Entries from a dataset
──────────
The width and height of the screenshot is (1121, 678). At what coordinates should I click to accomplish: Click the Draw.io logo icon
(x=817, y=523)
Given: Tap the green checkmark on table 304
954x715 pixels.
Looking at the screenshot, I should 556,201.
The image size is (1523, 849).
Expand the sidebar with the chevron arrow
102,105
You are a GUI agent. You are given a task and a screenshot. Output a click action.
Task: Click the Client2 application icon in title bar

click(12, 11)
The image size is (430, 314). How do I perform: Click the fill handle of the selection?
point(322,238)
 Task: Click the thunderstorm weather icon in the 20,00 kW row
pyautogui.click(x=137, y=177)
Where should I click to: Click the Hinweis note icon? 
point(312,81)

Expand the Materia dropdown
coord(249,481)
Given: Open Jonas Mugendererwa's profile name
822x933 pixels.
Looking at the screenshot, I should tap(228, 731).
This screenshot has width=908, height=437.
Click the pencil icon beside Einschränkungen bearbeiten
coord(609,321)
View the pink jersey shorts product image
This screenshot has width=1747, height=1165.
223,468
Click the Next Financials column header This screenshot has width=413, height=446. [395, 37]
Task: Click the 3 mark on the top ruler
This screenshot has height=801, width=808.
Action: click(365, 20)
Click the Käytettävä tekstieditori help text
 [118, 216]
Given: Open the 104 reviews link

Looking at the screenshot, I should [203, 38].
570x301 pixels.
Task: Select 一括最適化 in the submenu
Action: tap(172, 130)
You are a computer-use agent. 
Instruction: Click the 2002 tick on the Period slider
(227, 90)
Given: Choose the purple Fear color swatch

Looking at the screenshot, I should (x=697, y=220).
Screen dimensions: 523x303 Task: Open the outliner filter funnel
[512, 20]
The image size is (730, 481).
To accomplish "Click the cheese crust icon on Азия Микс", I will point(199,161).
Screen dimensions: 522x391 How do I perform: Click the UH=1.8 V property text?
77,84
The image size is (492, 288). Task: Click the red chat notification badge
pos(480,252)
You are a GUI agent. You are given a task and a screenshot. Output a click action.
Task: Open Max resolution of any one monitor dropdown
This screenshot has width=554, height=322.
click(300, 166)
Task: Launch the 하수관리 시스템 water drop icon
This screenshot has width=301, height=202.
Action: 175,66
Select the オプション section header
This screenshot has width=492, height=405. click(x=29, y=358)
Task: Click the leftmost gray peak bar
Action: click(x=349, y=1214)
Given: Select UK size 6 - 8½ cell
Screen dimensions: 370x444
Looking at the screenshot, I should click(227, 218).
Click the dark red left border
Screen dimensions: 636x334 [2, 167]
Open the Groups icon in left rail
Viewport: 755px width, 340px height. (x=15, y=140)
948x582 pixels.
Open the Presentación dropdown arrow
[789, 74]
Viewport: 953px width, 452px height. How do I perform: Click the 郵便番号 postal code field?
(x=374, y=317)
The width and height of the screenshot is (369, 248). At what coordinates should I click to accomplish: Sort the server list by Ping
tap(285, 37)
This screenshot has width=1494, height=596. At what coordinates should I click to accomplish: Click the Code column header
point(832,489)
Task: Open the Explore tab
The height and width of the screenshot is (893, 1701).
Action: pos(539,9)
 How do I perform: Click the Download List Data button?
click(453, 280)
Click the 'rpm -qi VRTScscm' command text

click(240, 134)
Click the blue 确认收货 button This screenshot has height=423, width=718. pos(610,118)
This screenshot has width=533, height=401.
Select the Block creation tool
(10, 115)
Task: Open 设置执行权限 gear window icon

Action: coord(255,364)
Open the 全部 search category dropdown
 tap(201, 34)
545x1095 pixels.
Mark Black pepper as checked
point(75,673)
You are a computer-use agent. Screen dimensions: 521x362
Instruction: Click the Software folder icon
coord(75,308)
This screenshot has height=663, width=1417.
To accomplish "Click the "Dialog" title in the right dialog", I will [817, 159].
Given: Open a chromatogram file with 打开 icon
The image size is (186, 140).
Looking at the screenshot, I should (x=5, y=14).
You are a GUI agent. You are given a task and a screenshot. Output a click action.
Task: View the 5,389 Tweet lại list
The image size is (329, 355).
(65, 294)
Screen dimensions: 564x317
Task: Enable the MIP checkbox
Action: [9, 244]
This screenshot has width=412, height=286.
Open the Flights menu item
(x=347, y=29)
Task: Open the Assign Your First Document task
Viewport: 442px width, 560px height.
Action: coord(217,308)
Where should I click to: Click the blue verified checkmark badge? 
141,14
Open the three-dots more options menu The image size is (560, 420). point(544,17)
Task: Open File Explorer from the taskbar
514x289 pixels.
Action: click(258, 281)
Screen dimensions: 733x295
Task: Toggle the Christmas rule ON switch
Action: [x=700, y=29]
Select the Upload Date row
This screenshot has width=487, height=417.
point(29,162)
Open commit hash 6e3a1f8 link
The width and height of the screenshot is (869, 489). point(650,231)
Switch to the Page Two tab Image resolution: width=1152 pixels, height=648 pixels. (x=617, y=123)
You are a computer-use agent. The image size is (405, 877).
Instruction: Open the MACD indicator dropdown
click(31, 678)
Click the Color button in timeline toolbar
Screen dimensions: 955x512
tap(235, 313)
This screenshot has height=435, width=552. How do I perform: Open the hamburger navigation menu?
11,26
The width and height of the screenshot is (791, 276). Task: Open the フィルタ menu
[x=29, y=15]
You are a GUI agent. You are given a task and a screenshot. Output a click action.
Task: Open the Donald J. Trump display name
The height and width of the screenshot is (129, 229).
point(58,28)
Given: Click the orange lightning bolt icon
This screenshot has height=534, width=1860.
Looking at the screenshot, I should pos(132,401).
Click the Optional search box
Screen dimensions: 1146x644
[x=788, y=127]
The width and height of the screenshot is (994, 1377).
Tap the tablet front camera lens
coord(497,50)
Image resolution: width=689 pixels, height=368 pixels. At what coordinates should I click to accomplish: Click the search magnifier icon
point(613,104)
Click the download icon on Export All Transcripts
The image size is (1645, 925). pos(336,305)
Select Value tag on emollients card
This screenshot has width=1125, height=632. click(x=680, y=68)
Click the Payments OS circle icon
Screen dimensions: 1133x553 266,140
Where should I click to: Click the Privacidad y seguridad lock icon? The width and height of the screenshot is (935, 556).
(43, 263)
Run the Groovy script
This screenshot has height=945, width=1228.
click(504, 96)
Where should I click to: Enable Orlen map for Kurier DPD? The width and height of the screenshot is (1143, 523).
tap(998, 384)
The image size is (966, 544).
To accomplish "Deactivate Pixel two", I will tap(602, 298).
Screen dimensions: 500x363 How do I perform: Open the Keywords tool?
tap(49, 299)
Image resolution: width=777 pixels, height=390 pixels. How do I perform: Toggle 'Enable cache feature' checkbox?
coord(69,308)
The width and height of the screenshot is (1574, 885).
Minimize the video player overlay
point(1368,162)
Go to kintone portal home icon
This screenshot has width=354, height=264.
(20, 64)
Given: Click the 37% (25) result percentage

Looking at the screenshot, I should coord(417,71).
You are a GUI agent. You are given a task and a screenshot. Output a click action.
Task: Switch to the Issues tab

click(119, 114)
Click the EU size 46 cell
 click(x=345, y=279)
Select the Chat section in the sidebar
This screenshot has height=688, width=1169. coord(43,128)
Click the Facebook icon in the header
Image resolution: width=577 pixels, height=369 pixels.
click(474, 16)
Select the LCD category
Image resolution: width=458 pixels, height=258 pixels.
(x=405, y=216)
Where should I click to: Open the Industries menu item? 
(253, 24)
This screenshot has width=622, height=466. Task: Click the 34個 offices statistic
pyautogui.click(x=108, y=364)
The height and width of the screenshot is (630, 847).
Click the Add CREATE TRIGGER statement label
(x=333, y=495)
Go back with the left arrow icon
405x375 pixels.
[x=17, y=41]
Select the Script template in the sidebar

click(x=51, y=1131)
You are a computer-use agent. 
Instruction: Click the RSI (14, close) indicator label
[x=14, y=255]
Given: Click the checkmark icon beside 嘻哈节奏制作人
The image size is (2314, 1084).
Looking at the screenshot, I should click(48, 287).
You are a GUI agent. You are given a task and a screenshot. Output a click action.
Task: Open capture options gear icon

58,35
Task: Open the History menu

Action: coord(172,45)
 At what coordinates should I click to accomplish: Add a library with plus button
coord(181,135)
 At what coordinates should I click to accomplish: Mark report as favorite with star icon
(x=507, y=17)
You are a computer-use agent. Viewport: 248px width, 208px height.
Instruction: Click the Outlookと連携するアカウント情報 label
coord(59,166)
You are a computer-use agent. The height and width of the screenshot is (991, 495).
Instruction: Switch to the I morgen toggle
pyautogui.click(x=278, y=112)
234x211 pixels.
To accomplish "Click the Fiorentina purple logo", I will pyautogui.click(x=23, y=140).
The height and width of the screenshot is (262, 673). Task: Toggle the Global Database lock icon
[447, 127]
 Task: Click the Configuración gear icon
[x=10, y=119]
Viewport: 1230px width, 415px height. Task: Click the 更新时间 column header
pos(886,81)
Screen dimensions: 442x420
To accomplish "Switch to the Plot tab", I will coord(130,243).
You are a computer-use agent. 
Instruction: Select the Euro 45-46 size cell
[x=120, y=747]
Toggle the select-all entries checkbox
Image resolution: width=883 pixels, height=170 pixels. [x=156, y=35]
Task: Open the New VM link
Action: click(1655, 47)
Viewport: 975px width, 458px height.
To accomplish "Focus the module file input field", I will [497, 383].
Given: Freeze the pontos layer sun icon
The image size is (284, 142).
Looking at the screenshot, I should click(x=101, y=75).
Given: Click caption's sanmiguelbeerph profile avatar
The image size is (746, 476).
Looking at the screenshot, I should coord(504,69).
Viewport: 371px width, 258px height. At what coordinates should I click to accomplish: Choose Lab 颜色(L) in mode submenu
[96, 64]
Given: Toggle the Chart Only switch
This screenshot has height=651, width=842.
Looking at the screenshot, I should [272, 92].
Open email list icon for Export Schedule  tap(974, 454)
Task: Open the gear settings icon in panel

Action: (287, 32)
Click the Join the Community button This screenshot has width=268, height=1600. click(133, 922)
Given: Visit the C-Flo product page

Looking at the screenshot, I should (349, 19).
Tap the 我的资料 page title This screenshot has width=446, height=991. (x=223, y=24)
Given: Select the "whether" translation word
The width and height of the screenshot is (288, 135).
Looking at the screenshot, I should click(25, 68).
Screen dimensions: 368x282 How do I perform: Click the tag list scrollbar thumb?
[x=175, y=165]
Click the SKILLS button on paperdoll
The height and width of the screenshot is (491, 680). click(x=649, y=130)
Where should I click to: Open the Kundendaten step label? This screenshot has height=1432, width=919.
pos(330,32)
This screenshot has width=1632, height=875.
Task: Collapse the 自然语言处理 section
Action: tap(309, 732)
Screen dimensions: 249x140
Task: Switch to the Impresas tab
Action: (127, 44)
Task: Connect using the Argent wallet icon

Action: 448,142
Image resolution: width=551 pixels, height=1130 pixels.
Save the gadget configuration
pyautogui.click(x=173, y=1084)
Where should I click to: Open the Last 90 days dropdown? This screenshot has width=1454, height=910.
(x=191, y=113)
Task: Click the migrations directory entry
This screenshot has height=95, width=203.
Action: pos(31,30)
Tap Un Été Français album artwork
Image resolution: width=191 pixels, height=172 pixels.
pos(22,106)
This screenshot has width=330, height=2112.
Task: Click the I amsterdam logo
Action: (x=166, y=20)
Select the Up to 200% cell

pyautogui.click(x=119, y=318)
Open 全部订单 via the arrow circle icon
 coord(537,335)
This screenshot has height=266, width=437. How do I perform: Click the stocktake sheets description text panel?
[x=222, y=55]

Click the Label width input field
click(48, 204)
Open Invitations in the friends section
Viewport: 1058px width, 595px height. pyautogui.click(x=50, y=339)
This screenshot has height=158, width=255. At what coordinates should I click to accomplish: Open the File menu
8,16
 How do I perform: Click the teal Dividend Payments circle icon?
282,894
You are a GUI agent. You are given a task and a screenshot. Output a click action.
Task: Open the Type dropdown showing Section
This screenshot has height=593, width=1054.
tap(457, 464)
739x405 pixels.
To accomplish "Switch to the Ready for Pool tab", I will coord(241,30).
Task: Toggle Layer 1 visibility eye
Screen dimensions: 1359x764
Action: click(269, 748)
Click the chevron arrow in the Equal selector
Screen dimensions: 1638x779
──────────
Find each line in the entries above that contains the string "Export" and copy those lines. Case matters.

Click the download icon on Export All Transcripts
Open email list icon for Export Schedule  tap(974, 454)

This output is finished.